John Forbes Nash Jr.

American mathematician and economist (1928–2015)

John Forbes Nash Jr. (June 13, 1928 – May 23, 2015) was an American mathematician who worked in game theory and differential geometry.[1][2] He was born in Bluefield, West Virginia. He shared the 1994 Memorial Prize in Economics with two other game theorists, Reinhard Selten and John Harsanyi.

Early life

Nash was born on June 13, 1928, in Bluefield, West Virginia. He studied at Princeton University and at Carnegie Institute of Technology.

Career

The winner of a Westinghouse scholarship, he attended the Carnegie Institute of Technology, where he received both his bachelor's degree and his master's degree in 1948. From Pittsburgh he went to Princeton University where he worked on his equilibrium theory. He received a Ph.D. in 1950 with a dissertation on non-cooperative games. The thesis, which was written under the supervision of Albert W. Tucker, contained the definition and properties of what would later be called the Nash equilibrium. His studies on this subject led to three articles:

  • "Equilibrium Points in N-person Games", published in the Proceedings of the National Academy of Sciences (USA) (1950);
  • "The Bargaining Problem" (April 1950) in Econometrica, and
  • "Two-person Cooperative Games" (January 1953), also in Econometrica.

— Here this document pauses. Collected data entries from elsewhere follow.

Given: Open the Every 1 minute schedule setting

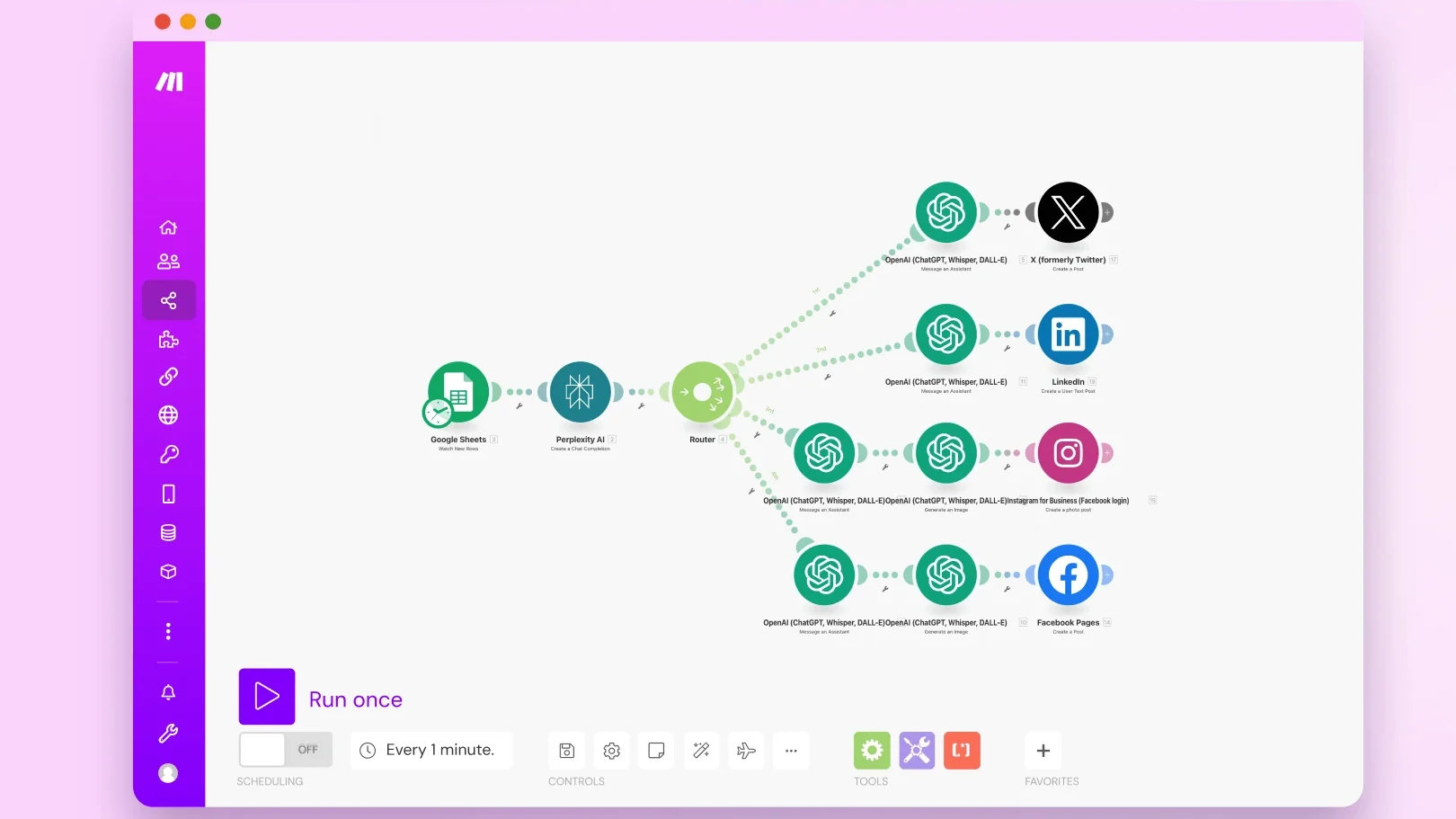Looking at the screenshot, I should [431, 751].
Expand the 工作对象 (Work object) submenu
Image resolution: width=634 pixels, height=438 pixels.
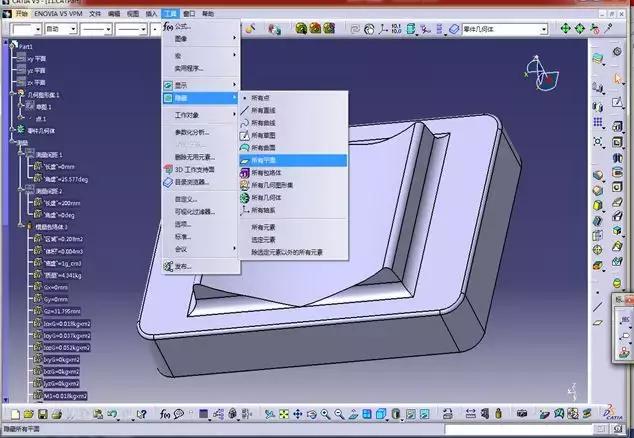point(190,116)
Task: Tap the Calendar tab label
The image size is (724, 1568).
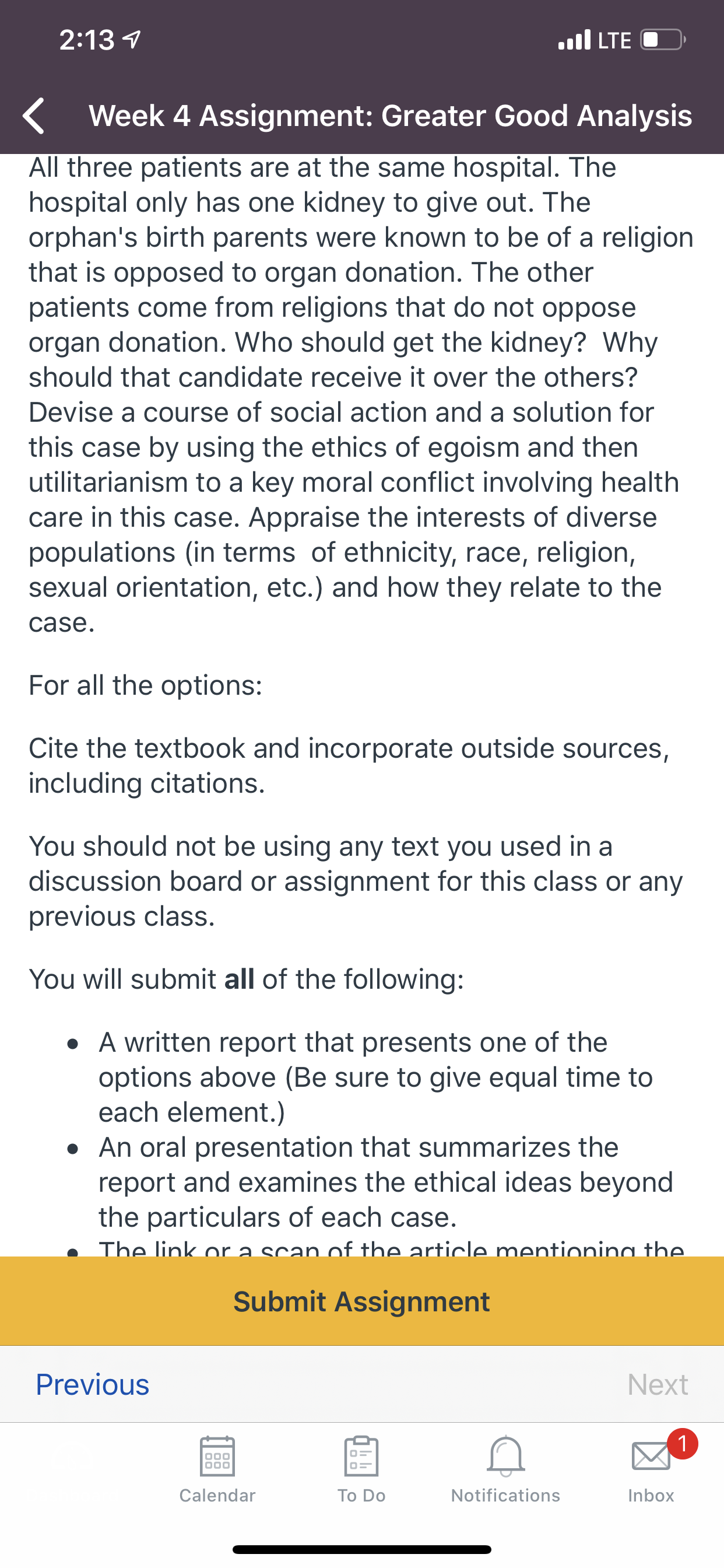Action: [x=217, y=1496]
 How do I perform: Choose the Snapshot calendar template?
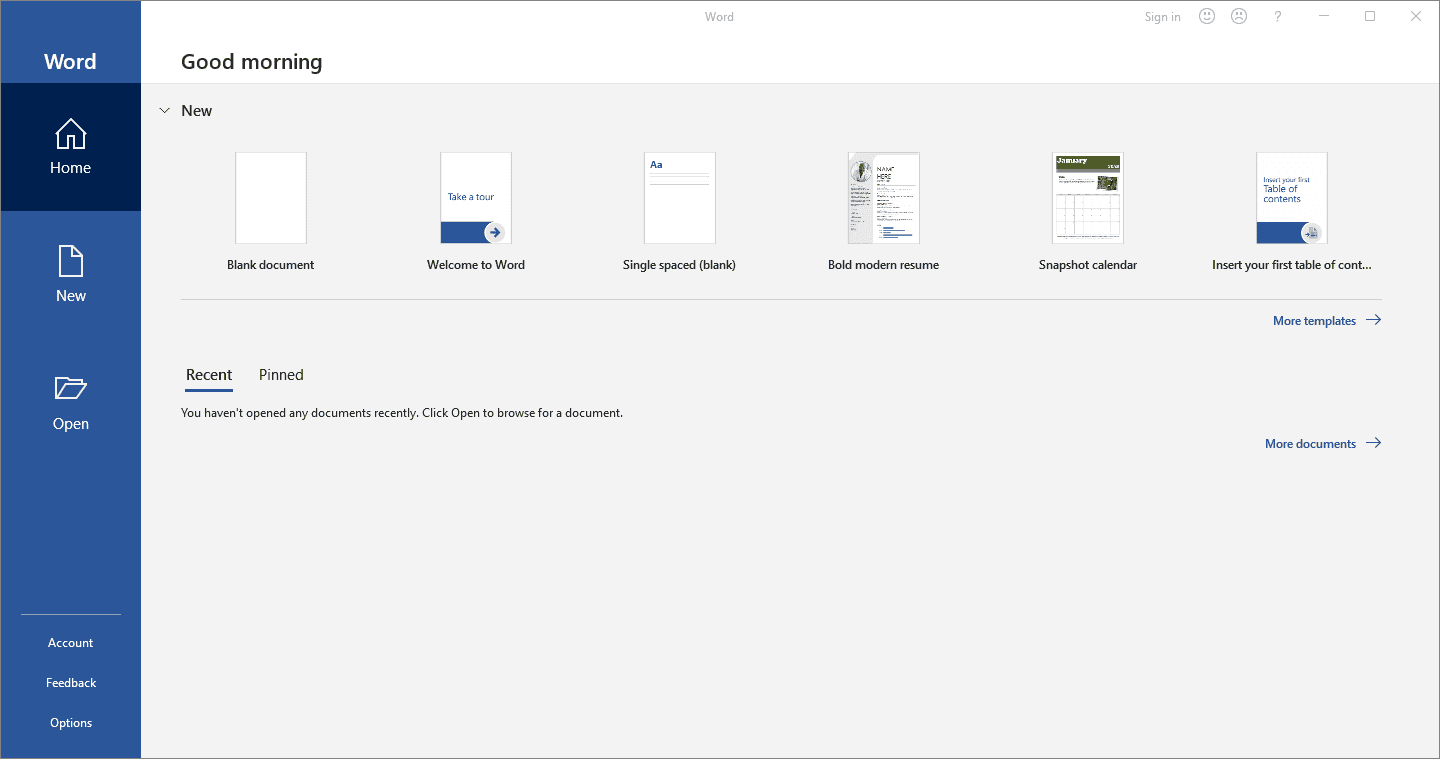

Nash also did important work in the area of manifolds (complex spatial structures):

  • "Real algebraic manifolds", (1952) Ann. Math. 56 (1952), 405 – 421. (See also Proc. Internat. Congr. Math., 1950, (AMS, 1952), pp. 516 – 517.)

This work led to Nash embedding theorem: "Two real algebraic manifolds are equivalent if and only if they are analytically homeomorphic." [1]

John Forbes Nash Jr. in 2006

Personal life

He is best known in popular culture as the subject of the Hollywood movie, A Beautiful Mind, about his mathematical genius and his struggles with schizophrenia, with which he was diagnosed.[3]

Nash married Alicia Lopez-Harrison de Lardé in 1957. They had one son. Nash had a first son out of wedlock to Elenor Stier.. In 1963, the couple divorced. They later remarried in 2001. Nash lived in West Windsor Township, New Jersey for a long time.[4]

Death

On May 23, 2015, Nash and his wife Alicia were killed in a car accident near Monroe Township, New Jersey.[5] A taxi that they were riding in was struck by another vehicle and the pair was ejected from the taxi.[6] Nash was 86 years old.